Waarom de Heer Jezus de farizeeën heeft vervloekt, en wat het wezen van de farizeeën was
Bijbelverzen ter referentie:
“En waarom overtreedt u het gebod van God, alleen om uw eigen traditie in stand te houden? Want God heeft gezegd: ‘Toon eerbied voor uw vader en moeder,’ en ook: ‘Wie zijn vader of moeder vervloekt, moet ter dood gebracht worden.’ Maar u leert: ‘Wie tegen zijn vader of moeder zegt: “Alles wat van mij is en voor u van nut had kunnen zijn, bestem ik tot offergave,” die hoeft zijn ouders geen eerbied te tonen.’ Zo ontkracht u het woord van God uit eerbied voor uw eigen traditie. Huichelaars, wat is Jesaja’s profetie toch toepasselijk op u: ‘Dit volk eert mij met de lippen, maar hun hart is ver van mij; tevergeefs vereren ze mij, want ze onderwijzen hun eigen leer, voorschriften van mensen’” (Mat. 15:3-9).

> _Gegevens over schermafbeeldingen en documentaanwijzingen_
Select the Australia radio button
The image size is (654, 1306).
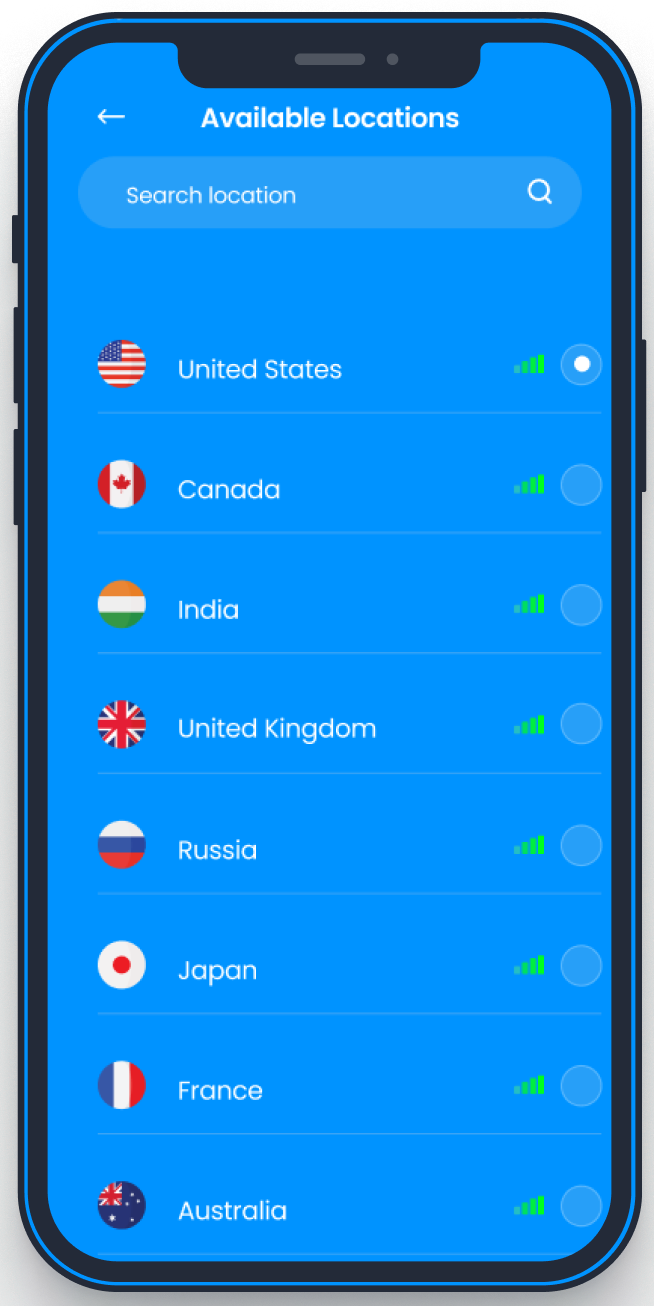click(x=581, y=1206)
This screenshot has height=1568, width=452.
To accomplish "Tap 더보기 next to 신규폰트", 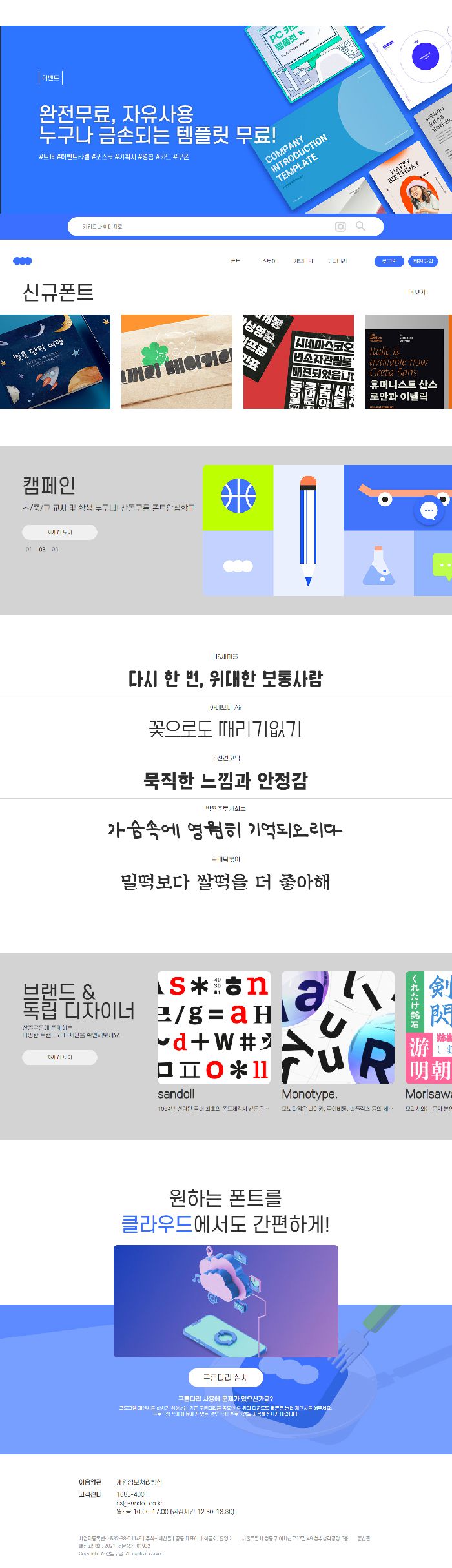I will [x=417, y=293].
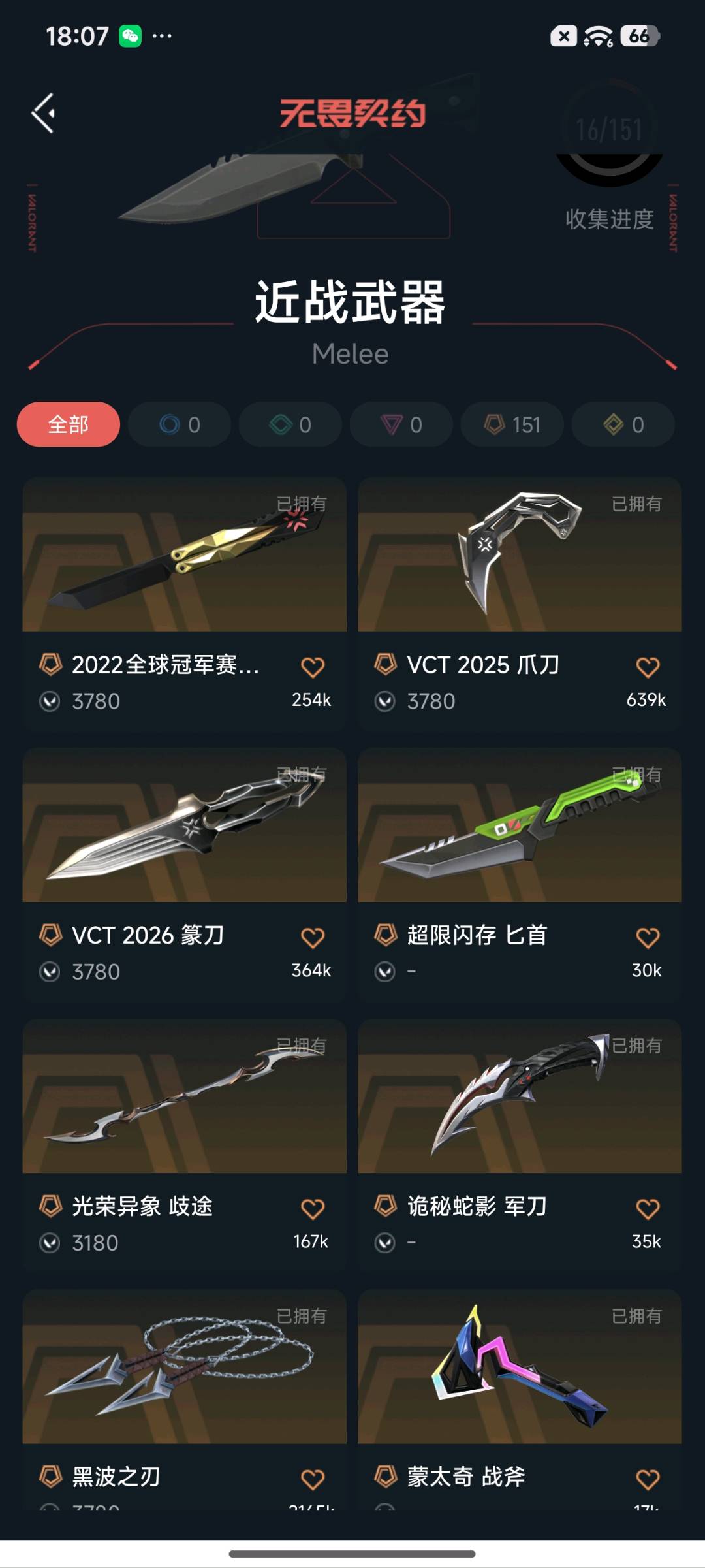Screen dimensions: 705x1568
Task: Open the 超限闪存 匕首 card
Action: click(520, 874)
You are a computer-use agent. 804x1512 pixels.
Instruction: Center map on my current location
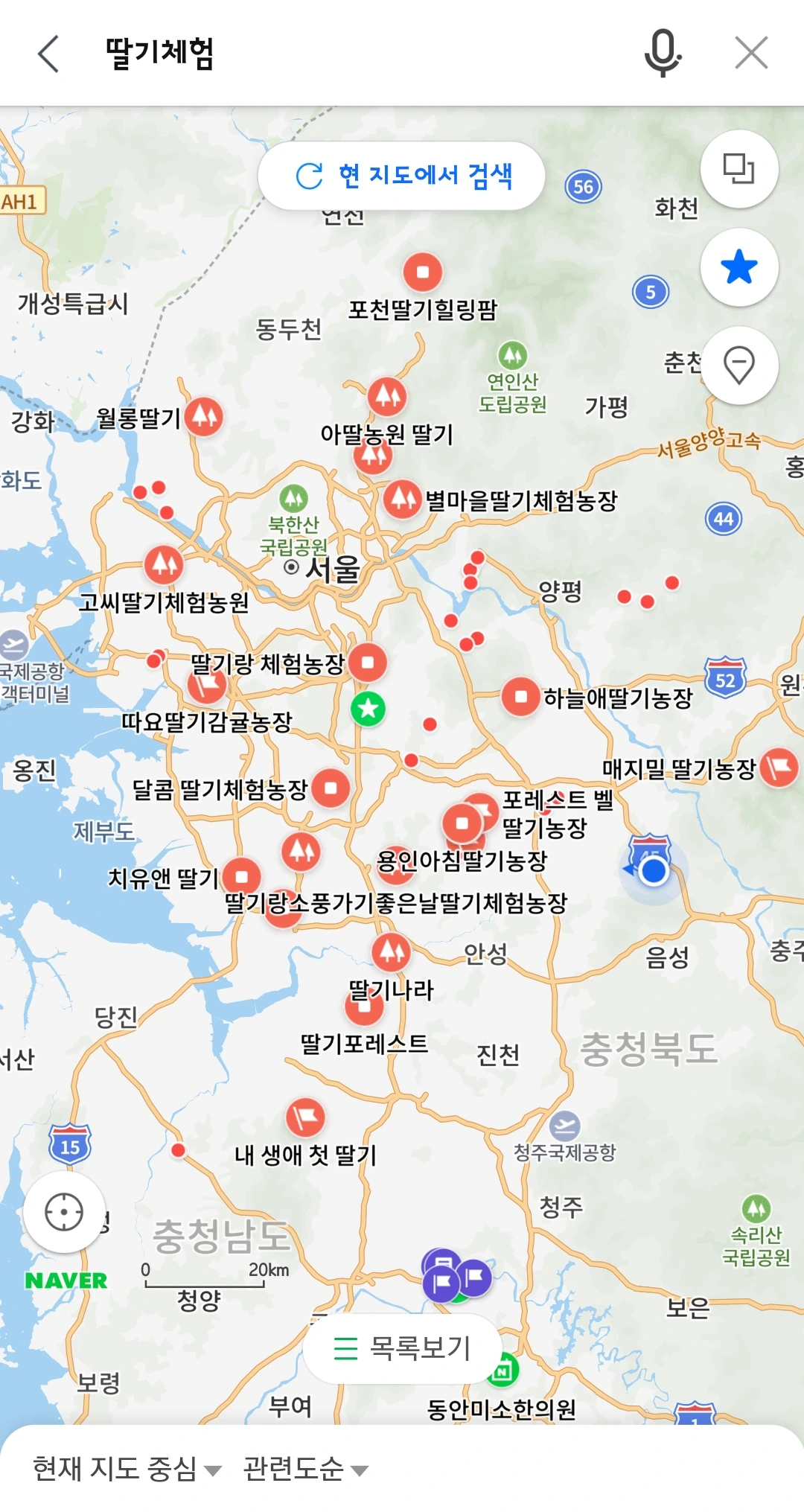pyautogui.click(x=64, y=1212)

> _Opdrachten_
#1 Wijzig in de lijst de regels vanaf de regel met "You are a computer-use" tot en met het einde van de lijst: vervang "current location" door "home address" en neem al het overige ongewijzigd over. Geef alleen die regels weer, zonder de afbeeldingen.
#2 Schrijf een vervolg op de tekst over de farizeeën, aansluitend op de laatste zin.

> _Antwoorden_
#1
You are a computer-use agent. 804x1512 pixels.
Instruction: Center map on my home address
pyautogui.click(x=64, y=1212)

#2
“Wee jullie, schriftgeleerden en farizeeën, huichelaars, jullie versperren de mensen de toegang tot het koninkrijk van de hemel. Jullie gaan er zelf niet binnen, maar laten ook degenen die er willen binnengaan niet toe. Andere handschriften hebben een extra vers: ‘Wee jullie, schriftgeleerden en farizeeën, huichelaars, jullie verslinden de huizen van de weduwen en zeggen voor de schijn lange gebeden op. Over jullie zal strenger worden geoordeeld dan over anderen.’
“Wee jullie, schriftgeleerden en farizeeën, huichelaars, jullie bereizen landen en zeeën om één enkele proseliet te winnen, en wanneer je hem eenmaal voor je gewonnen hebt, wordt hij dankzij jullie tot een hellekind in het kwadraat.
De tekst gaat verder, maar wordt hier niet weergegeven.